# [About this exercise]
Pictures should be omitted; restate word for word the lines from the one holding "The image size" through the last line of the entries below.

# [Extracted entries]
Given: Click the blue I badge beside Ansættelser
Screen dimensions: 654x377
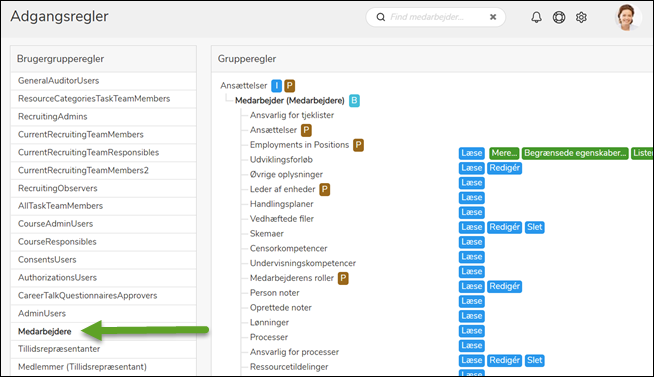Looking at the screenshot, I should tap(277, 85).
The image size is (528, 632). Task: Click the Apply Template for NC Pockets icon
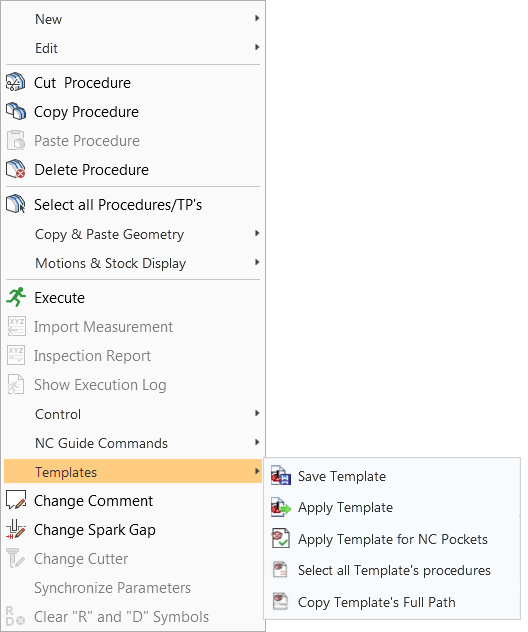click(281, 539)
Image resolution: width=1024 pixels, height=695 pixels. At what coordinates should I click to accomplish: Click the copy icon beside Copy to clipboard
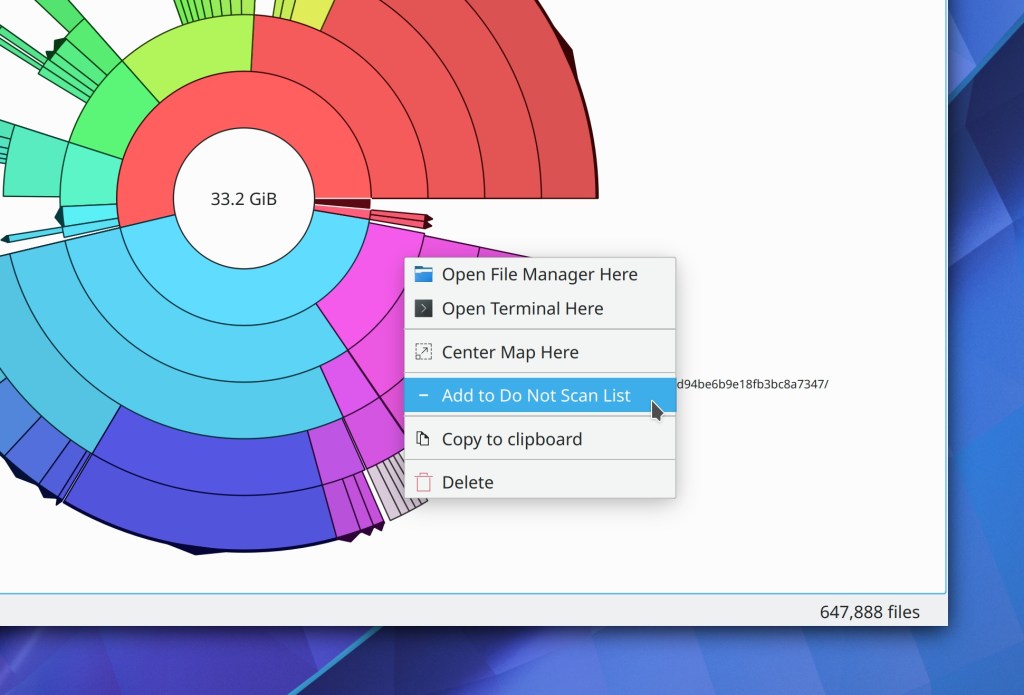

# [Result of the task]
The image size is (528, 632). Task: Click the Apply Template for NC Pockets icon
click(281, 539)
Image resolution: width=1024 pixels, height=695 pixels. At what coordinates should I click to accomplish: Click the copy icon beside Copy to clipboard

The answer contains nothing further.